The two main front-page stories in my newspaper this morning tell us something of the Human Condition, though I’m damned if I know what it is.

One was of an American space probe that may have found signs of life on Mars.  Some readers no doubt will find this news exciting, even if the only evidence so far is of a fart, or as the prissy American space agency NASA prefers to put it, a burp.  (As the source is methane gas, I think fart is the more appropriate word, but that is a minor quibble.)

Fart or burp, the expulsion is a little disappointing to space travel enthusiasts who may have been hoping that the probe would be greeted by little green men with antennae led by one demanding “take me to your leader”.

 

The other story told of an attack on a school in Peshawar, Pakistan by Taliban suicide bombers and gunmen, who left 132 pupils and several teachers dead and many injured.  Those who survived the bombs detonated in the playground were sought out and shot systematically in cold blood.  A spokesman for the Taliban said the attack on the school, which was attended by children of military personnel, was a reprisal for the killing of Jihadists by the Pakistani army.

So there we have it laid bare, the two faces of a coin representing the conflicting aspirations of mankind.  On the one side, teams of brilliant scientists in one country, backed by billions of dollars of public money, bent on exploring the frontiers of space in the name of progress; on the other, gangs of religious fanatics in another place mowing down children in the name of a religion that is bent on taking us all back to the Dark Ages of ignorance and fear enforced by repression.    

In between those two stories, by the way, another front-page piece concerns a rival religion, the Church of England, apparently ‘poised’ to announce the end of centuries of male domination of its hierarchy by appointing its first female bishop.  Trust the dear old CofE to carve a spot between two extremes, combining progress (of sorts) from an ancient prejudice.  But that is by the by.

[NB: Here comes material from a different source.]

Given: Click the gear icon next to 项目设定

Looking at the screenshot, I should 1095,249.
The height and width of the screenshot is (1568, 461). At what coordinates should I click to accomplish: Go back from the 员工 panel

Neither space exploration nor religion bring the slightest relevance to the problems of an over-populated and polluted planet hurtling towards its own destruction, but to point that out is merely to state the obvious.  The obvious is something that the world could well ponder, but doing so lies beyond the realm of sophisticated discourse, relegated to the status of a naïve waste of intelligence.  

I know that.  I just thought I would just use the opportunity of sounding off anyway.

Perhaps, one day in the not-too-distant future, those little green men will indeed appear – in which case I can only hope that they will come down to earth in some Spielberg-imagined flying saucer to sort out that which we have been rendered incapable of doing on our own. 

I can’t wait.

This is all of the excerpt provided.